In the Q&A, Kanter also discussed external factors affecting the big and tall consumer. He said management believes GLP-1 usage is contributing to volatility in buying behavior, describing customers who are on a weight-loss journey and delaying purchases, trading down within the company’s assortment, or in some cases sizing out of the core big and tall range. Kanter said the company estimates as much as 25% of its customers may be using GLP-1 drugs, though he described his remarks as anecdotal and said the company has not yet been able to document the impact with a high degree of statistical confidence.
Closing the call, Kanter said the company is navigating the cycle with discipline and believes the “foundational work” completed will position it to benefit when demand improves. He reiterated optimism around the planned FullBeauty merger and the company’s longer-term growth opportunities.

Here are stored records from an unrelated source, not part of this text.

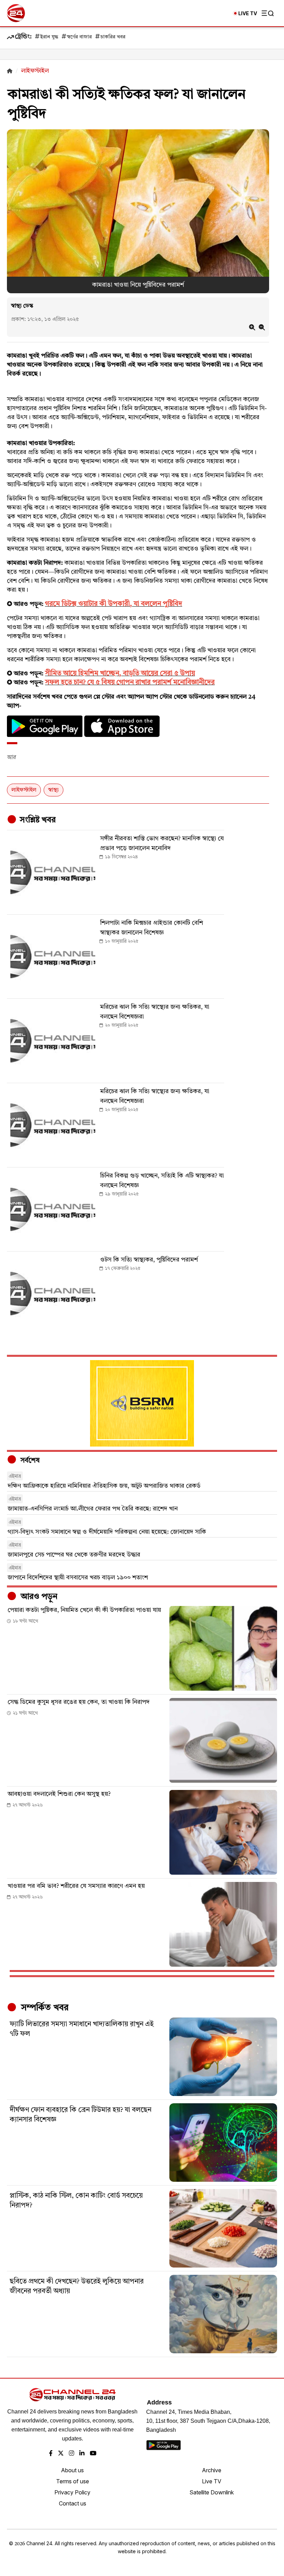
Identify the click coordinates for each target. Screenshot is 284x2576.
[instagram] (71, 2454)
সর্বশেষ (29, 1460)
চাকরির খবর (112, 37)
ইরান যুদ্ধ (49, 37)
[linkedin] (82, 2454)
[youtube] (93, 2454)
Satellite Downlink (211, 2492)
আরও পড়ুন (38, 1597)
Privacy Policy (72, 2492)
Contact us (72, 2503)
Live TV (211, 2481)
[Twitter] (61, 2454)
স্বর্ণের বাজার (79, 37)
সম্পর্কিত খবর (44, 2007)
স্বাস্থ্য (53, 790)
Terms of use (72, 2481)
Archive (211, 2470)
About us (72, 2470)
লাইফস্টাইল (23, 790)
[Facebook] (51, 2454)
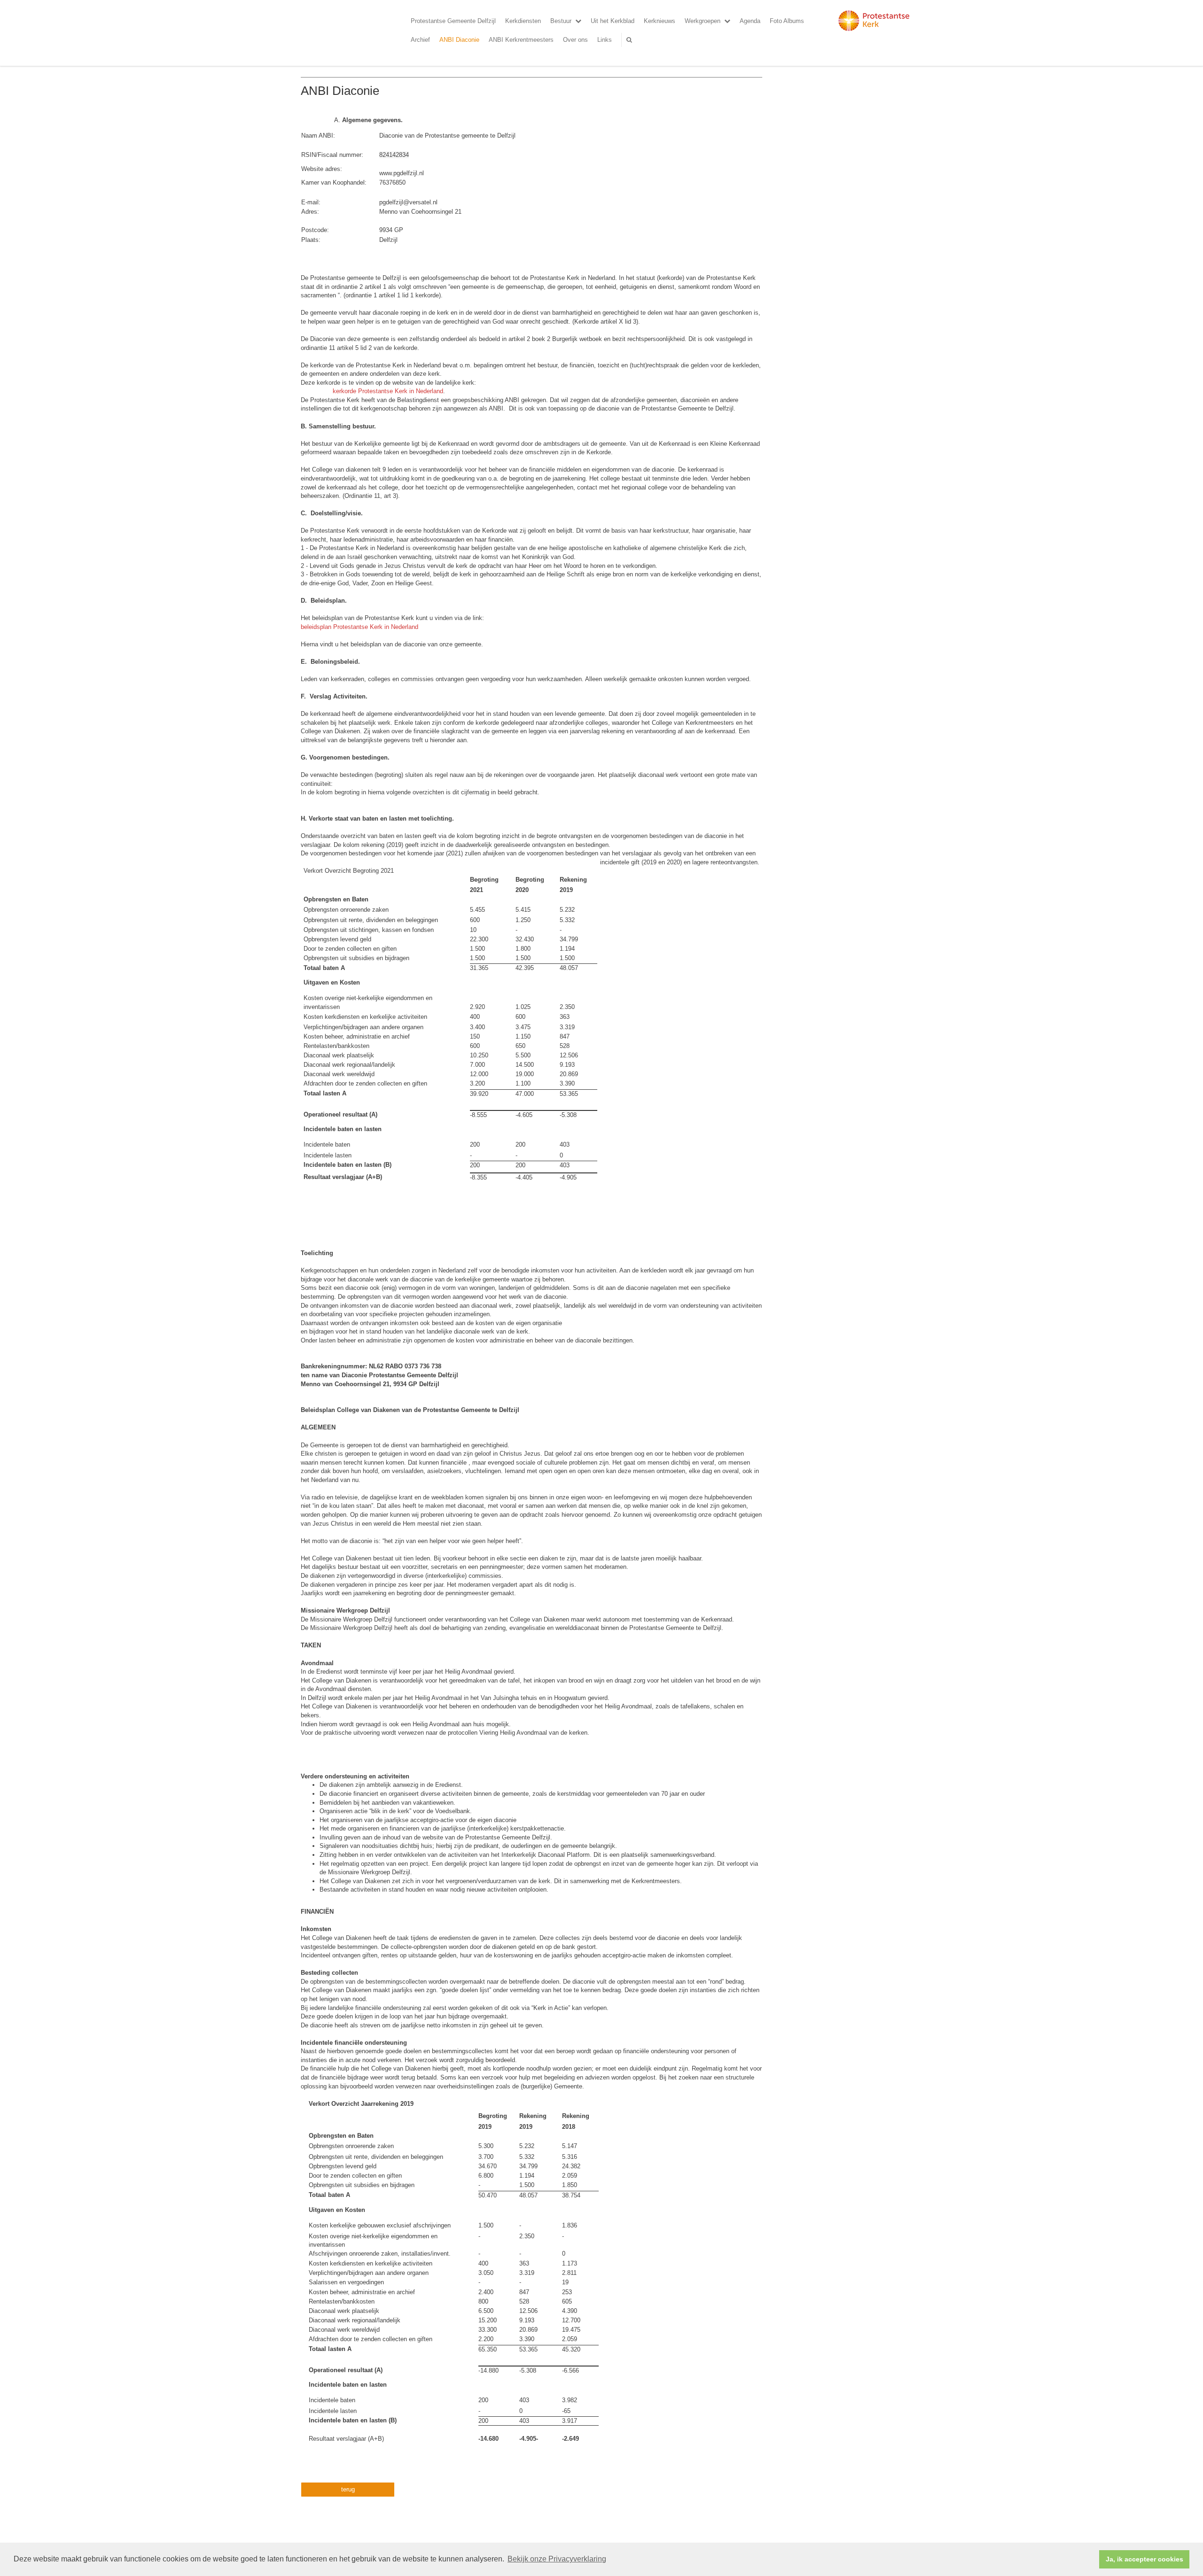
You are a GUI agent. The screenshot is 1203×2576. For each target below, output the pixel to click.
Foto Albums (787, 20)
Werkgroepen (702, 20)
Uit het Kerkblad (612, 20)
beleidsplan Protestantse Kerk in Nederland (359, 626)
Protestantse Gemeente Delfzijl (453, 20)
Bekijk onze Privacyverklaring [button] (557, 2559)
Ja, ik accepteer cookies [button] (1144, 2559)
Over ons (575, 39)
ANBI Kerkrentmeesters (521, 39)
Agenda (750, 20)
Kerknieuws (659, 20)
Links (604, 39)
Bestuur (560, 20)
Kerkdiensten (523, 20)
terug (348, 2489)
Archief (420, 39)
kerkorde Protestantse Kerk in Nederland (388, 391)
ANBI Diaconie (459, 39)
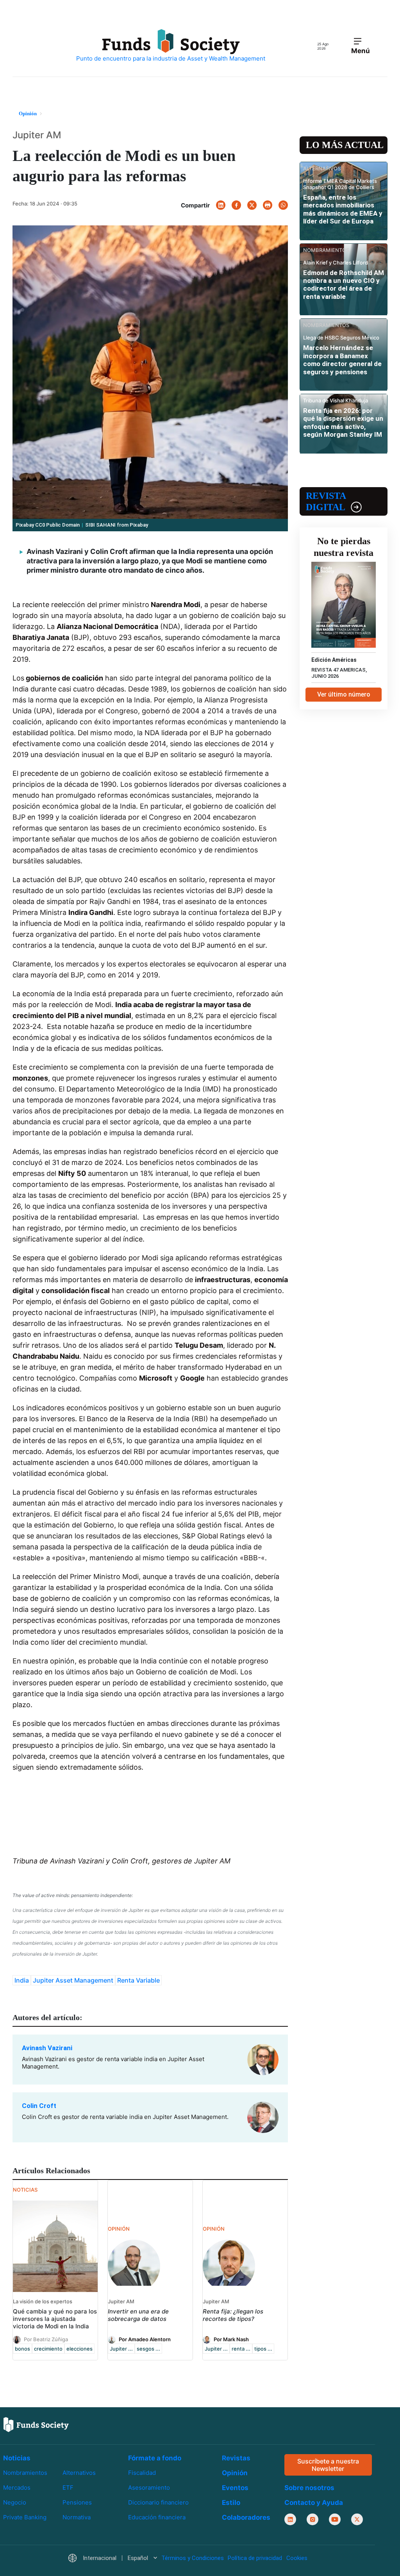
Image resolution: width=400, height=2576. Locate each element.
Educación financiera (157, 2517)
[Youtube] (335, 2520)
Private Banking (24, 2517)
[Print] (267, 205)
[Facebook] (236, 205)
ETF (67, 2487)
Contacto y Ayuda (313, 2503)
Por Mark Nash (231, 2339)
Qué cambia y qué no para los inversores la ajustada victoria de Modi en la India (55, 2319)
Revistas (236, 2458)
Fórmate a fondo (154, 2458)
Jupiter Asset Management (73, 1980)
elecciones (79, 2349)
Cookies (296, 2558)
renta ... (241, 2349)
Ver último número (343, 694)
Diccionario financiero (158, 2502)
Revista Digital (326, 501)
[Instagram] (312, 2520)
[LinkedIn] (220, 205)
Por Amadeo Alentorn (145, 2339)
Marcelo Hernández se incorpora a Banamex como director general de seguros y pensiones (342, 359)
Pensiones (77, 2502)
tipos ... (263, 2349)
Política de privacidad (255, 2558)
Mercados (16, 2487)
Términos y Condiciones (192, 2558)
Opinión (235, 2473)
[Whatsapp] (283, 205)
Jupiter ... (121, 2349)
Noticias (16, 2458)
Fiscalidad (142, 2472)
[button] (112, 2558)
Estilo (231, 2502)
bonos (22, 2349)
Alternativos (79, 2472)
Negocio (14, 2502)
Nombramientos (25, 2472)
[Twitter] (252, 205)
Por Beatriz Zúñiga (46, 2339)
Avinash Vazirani (47, 2048)
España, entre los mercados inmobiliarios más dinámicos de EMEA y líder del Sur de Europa (342, 209)
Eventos (235, 2488)
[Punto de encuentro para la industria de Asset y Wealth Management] (170, 46)
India (21, 1980)
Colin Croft (39, 2106)
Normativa (76, 2517)
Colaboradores (246, 2517)
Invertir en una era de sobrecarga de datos (138, 2315)
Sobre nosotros (309, 2488)
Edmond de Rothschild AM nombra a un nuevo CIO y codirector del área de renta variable (343, 284)
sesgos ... (148, 2349)
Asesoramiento (149, 2487)
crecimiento (48, 2349)
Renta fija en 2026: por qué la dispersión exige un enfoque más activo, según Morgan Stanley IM (343, 422)
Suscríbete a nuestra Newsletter (328, 2464)
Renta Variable (138, 1980)
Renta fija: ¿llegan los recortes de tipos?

About Destination XL Group (NASDAQ:DXLG)
Destination XL Group, Inc (NASDAQ: DXLG) is a specialty retailer focused on big and tall men’s apparel and accessories. Operating under its flagship DXL and Casual Male XL banners, the company offers an assortment of men’s clothing in larger sizes, including suits, dress shirts, casual wear, outerwear, activewear and underwear. In addition to its brick-and-mortar stores, Destination XL maintains a significant omnichannel presence through its e-commerce platform and direct mail catalog, enabling customers to shop for extended-size apparel across North America.
Founded in 1976 and headquartered in Canton, Massachusetts, the company began its operations as Casual Male XL and over time evolved its retail concept to the Destination XL format, which emphasizes an elevated, destination-style shopping experience.